>>>>>

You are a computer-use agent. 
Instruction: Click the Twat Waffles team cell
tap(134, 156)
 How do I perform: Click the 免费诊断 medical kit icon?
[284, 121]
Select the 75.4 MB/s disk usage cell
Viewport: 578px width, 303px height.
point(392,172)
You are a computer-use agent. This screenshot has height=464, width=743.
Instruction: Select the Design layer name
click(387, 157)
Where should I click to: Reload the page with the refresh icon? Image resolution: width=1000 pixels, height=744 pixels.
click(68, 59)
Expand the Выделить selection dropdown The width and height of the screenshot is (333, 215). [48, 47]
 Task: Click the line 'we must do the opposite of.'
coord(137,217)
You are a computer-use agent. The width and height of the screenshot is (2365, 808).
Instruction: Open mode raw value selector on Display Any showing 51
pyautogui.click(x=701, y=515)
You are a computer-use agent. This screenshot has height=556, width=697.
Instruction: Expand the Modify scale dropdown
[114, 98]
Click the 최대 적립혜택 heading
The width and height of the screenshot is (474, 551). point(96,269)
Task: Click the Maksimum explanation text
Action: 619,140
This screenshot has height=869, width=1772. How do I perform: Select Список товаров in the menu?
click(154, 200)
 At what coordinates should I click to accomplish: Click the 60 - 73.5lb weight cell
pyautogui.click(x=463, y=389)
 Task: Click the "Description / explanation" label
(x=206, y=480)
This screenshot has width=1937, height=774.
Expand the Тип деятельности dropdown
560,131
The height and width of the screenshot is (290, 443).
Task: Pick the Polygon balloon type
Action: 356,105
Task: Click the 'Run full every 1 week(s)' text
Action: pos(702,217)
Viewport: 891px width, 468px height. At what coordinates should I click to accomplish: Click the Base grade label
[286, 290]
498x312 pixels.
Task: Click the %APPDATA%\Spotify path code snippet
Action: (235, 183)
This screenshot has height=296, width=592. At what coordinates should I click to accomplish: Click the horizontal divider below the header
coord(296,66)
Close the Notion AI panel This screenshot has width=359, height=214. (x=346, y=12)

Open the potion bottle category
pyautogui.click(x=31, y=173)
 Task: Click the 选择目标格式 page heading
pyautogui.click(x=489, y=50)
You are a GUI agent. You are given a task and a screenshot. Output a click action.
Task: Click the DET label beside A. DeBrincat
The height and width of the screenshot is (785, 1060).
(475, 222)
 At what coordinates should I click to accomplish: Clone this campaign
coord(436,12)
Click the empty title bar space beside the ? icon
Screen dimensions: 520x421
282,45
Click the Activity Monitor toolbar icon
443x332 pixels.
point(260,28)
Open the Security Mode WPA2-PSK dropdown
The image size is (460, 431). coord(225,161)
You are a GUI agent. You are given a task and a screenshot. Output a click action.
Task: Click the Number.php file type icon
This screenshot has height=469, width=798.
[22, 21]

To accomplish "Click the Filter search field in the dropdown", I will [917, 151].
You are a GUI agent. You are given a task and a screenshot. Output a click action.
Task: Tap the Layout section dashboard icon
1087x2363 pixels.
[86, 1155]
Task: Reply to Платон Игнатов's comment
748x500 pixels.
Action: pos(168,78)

<<<<<

_WHAT YOU HAVE TO DO_
An exact copy of the listing is what's needed here.

_ANSWER AREA_
You are a computer-use agent. 
Instruction: Click the Twat Waffles team cell
tap(134, 156)
 How do I perform: Click the 免费诊断 medical kit icon?
[284, 121]
Select the 75.4 MB/s disk usage cell
Viewport: 578px width, 303px height.
point(392,172)
You are a computer-use agent. This screenshot has height=464, width=743.
Instruction: Select the Design layer name
click(387, 157)
Where should I click to: Reload the page with the refresh icon? Image resolution: width=1000 pixels, height=744 pixels.
click(68, 59)
Expand the Выделить selection dropdown The width and height of the screenshot is (333, 215). [48, 47]
 Task: Click the line 'we must do the opposite of.'
coord(137,217)
You are a computer-use agent. The width and height of the screenshot is (2365, 808).
Instruction: Open mode raw value selector on Display Any showing 51
pyautogui.click(x=701, y=515)
You are a computer-use agent. This screenshot has height=556, width=697.
Instruction: Expand the Modify scale dropdown
[114, 98]
Click the 최대 적립혜택 heading
The width and height of the screenshot is (474, 551). point(96,269)
Task: Click the Maksimum explanation text
Action: 619,140
This screenshot has height=869, width=1772. How do I perform: Select Список товаров in the menu?
click(154, 200)
 At what coordinates should I click to accomplish: Click the 60 - 73.5lb weight cell
pyautogui.click(x=463, y=389)
 Task: Click the "Description / explanation" label
(x=206, y=480)
This screenshot has width=1937, height=774.
Expand the Тип деятельности dropdown
560,131
The height and width of the screenshot is (290, 443).
Task: Pick the Polygon balloon type
Action: 356,105
Task: Click the 'Run full every 1 week(s)' text
Action: pos(702,217)
Viewport: 891px width, 468px height. At what coordinates should I click to accomplish: Click the Base grade label
[286, 290]
498x312 pixels.
Task: Click the %APPDATA%\Spotify path code snippet
Action: (235, 183)
This screenshot has height=296, width=592. At what coordinates should I click to accomplish: Click the horizontal divider below the header
coord(296,66)
Close the Notion AI panel This screenshot has width=359, height=214. (x=346, y=12)

Open the potion bottle category
pyautogui.click(x=31, y=173)
 Task: Click the 选择目标格式 page heading
pyautogui.click(x=489, y=50)
You are a GUI agent. You are given a task and a screenshot. Output a click action.
Task: Click the DET label beside A. DeBrincat
The height and width of the screenshot is (785, 1060).
(475, 222)
 At what coordinates should I click to accomplish: Clone this campaign
coord(436,12)
Click the empty title bar space beside the ? icon
Screen dimensions: 520x421
282,45
Click the Activity Monitor toolbar icon
443x332 pixels.
point(260,28)
Open the Security Mode WPA2-PSK dropdown
The image size is (460, 431). coord(225,161)
You are a GUI agent. You are given a task and a screenshot. Output a click action.
Task: Click the Number.php file type icon
This screenshot has height=469, width=798.
[22, 21]

To accomplish "Click the Filter search field in the dropdown", I will [917, 151].
You are a GUI agent. You are given a task and a screenshot. Output a click action.
Task: Tap the Layout section dashboard icon
1087x2363 pixels.
[86, 1155]
Task: Reply to Платон Игнатов's comment
748x500 pixels.
Action: pos(168,78)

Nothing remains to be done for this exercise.